Jan. 24 (Bloomberg) -- Coach Inc.’s plan to become a lifestyle brand is missing one key ingredient: a story it can wrap around a larger-than-life founder like a Michael Kors, Tory Burch or Ralph Lauren.
Absent that, Coach probably will have to spend a lot more on marketing -- even as the company’s strategy involves selling more lower-margin women’s apparel, said Corinna Freedman, an analyst with Wedbush Inc. Until the plan shows progress or succeeds, Coach’s share price will be constrained, John Kernan, an analyst at Cowen & Co., said.
Coach unveiled its new brand strategy yesterday as the company conceded that, amid growing competition from the likes of Michael Kors Holdings Ltd., it failed for the first time to gain or hold North American handbag market share in its latest quarter. Sales fell during the holiday period even as the overall handbag and accessories market expanded by 10 percent. Coach shares rose 0.3 percent to $50.90 at the close in New York after falling 16 percent yesterday in the biggest decline in more than five months.
“It’s not business as usual,” Chief Executive Officer Lew Frankfort said on a call with investors and analysts yesterday. Still, he said Coach is up to the task: “We have a long history of responding to change.”
Coach closed yesterday at a 5.8 percent discount to the Standard & Poor’s 500 Index on a price-to-earnings basis, the lowest in more than three years.
For the past decade, Coach ruled the U.S. handbag market, in part by targeting younger customers with blingier bags. Then, before the recession, Michael Kors, Ralph Lauren Corp., Tory Burch LLC, and Fifth & Pacific Cos.’ Kate Spade brand moved onto Coach’s turf, chasing margins that can exceed 50 percent.
In an attempt to bolster its appeal and outflank rivals, Coach in the fall introduced the Legacy line, a take on the simple, classic bags the company was first known for. Coach’s most significant product debut since 2001, Legacy failed to halt falling sales during the holiday season.
The challenge facing Coach became clear yesterday when it reported fiscal second-quarter earnings that trailed analysts’ estimates. Net income rose 1.5 percent to $352.8 million, or $1.23 a share, in the three months ended Dec. 29, from $347.5 million, or $1.18, a year earlier, the New York-based company said. Analysts projected $1.28, the average of estimates compiled by Bloomberg. Revenue increased 3.8 percent to $1.5 billion, trailing the $1.6 billion average estimate.
Now, Frankfort is taking a page from his rivals. Both Michael Kors and Tory Burch have built lifestyle brands that move across multiple categories -- from shoes to bags to coats. Deborah Lloyd, creative director at Kate Spade, in recent years has expanded that brand beyond its boxy handbag franchise.

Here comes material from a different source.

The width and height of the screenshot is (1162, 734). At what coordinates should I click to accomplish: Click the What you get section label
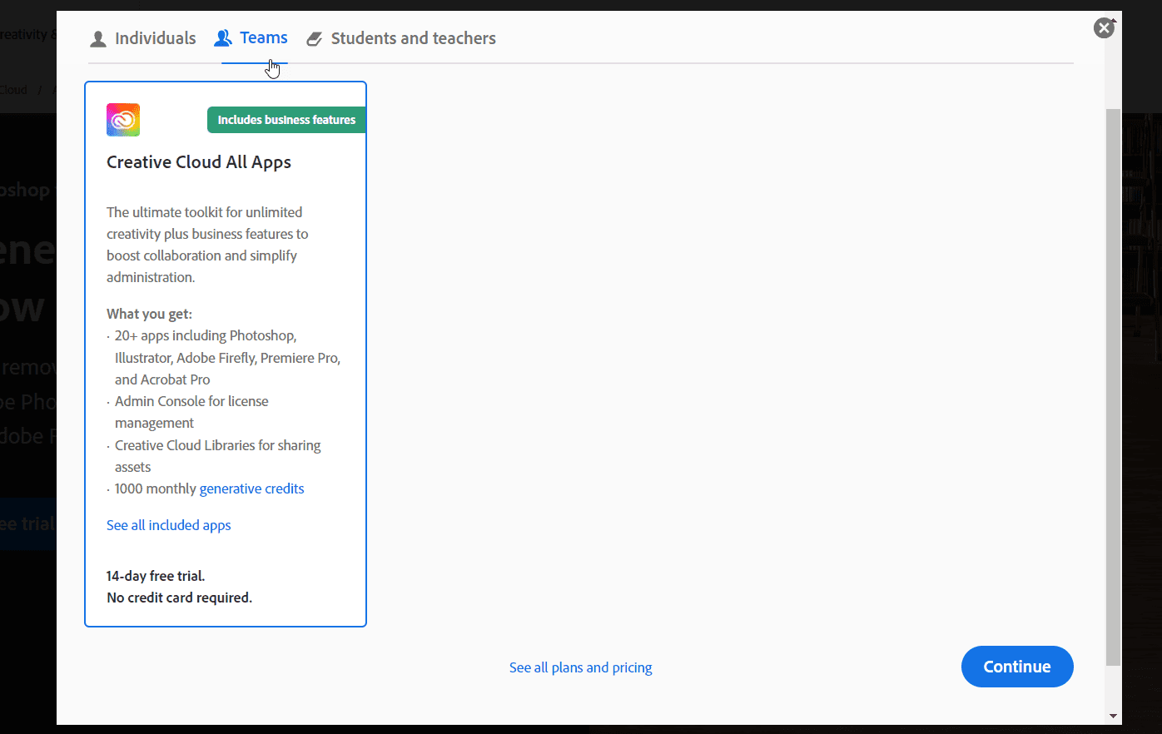[149, 314]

Kate Spade apparel reflects Lloyd’s quirky tastes. Ralph Lauren has built his brand around the upper-crust English country life and the American West. Michael Kors sells itself as a destination for jet setters. Tory Burch’s brand revolves around her life as a successful fashion arbiter and single mom.
And what does Coach stand for?
Asked the question by analysts, CEO Frankfort said the bag maker is “loved and trusted,” its products seen as well-made and durable. He described “the Coach woman” as intelligent and self-assured. “She is looking for product not to overwhelm her but to complement her lifestyle.”

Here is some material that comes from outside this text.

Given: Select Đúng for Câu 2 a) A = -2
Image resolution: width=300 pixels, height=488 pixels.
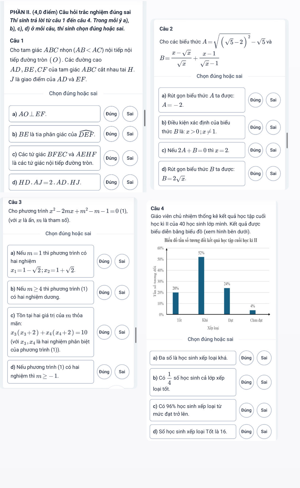Looking at the screenshot, I should tap(256, 100).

For Freedman, the description verged on generic.
She wonders “how you turn a leather-craftsman heritage into a lifestyle brand without significant marketing.”
Expanding Coach’s footwear beyond casual sneakers also will require a “more significant investment,” North American President Mike Tucci said on the call. That will include upgrading stores, he said, without specifying how much this would all cost.
Coach currently generates gross margin -- or earnings left after subtracting the cost of goods -- of more than 72 percent. Michael Kors’s margin was 59.9 percent in the holiday quarter and Ralph Lauren’s 59.2 percent, analysts estimate on average. Shifting more aggressively into women’s apparel could reduce Coach’s gross margin by several percentage points over the long term, Freedman said.
The new strategy is risky and seems like a “reactionary” response to increased competition, she said.
In an e-mailed statement, Coach’s Chief Financial Officer Jane Nielsen said “these are not new categories for Coach. We have had a vibrant and profitable business in lifestyle categories such as footwear, jewelry, watches, fragrance and sunwear for years. We view these categories as a way to grow our overall business.”
The company will continue to “manage our expenses and prioritize those investments which will drive our business and enhance our brand,” she said.
Still, Coach doesn’t have a Tory Burch.
“The question is where is the authenticity going to come from?,” said Jeffry Aronsson, founder of a New York-based namesake firm that helps build fashion brands. “A brand is a reflection of the person who is leading it, that provides the authenticity, the foundation of a business.”